2. Vertical Base Mergers
When two companies have deep relationship as good buyer and seller, they can create new company for reducing the prices of products and to control over the system of manufacturing because raw material is not supplied by any other company but it is supplied by any one of merged company, so it will be easy to gear up the speed of production without any delay of raw material at minimum cost.
3. Market Base Mergers
It is that type of mergers in which two companies join for increasing the sale of product under same brand. Suppose, A company is famous in India and B Co. is famous in US. If both are merged, it will easy to sell product in US and in India. It will also helpful for both companies to succeed in different part of world.
4. Product Base Mergers
If two companies deal different products in same geographical area, after that, if they merge, they can make the hub market where customers can buy everything without going any other place.
Framework for Mergers
Before making framework or structure for mergers, we should recommend MBA students to study and learn above aims and statutory provisions of mergers, in the creation of framework for mergers, we can take following steps:
1st Step - To Determine the Conditions of Mergers
Companies who are interested in merge should make a clear list of conditions which will apply after merge.

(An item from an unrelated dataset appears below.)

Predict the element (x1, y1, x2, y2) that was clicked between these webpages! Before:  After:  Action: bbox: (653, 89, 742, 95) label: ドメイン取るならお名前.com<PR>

2nd Step - To Calculate the Value of New Company and Division of Share of Old Shareholders
Check the update market prices to calculate the current value of assets and liabilities of new company. Do strict agreement with old major and minor shareholders about what is their share in new company to avoid any quarrel.
3rd Step – To Fulfill All Tax Liabilities
Before merging, old companies should fulfill all pending tax liabilities and obligations or carry forward in new company.
4th Step – Calculation the Interest of Minorities
If you know to calculate the interest of minorities in subsidiary company, same way, we have to calculate the interest of minorities in mergers who did not want to merge the company. After this, pay them before merger.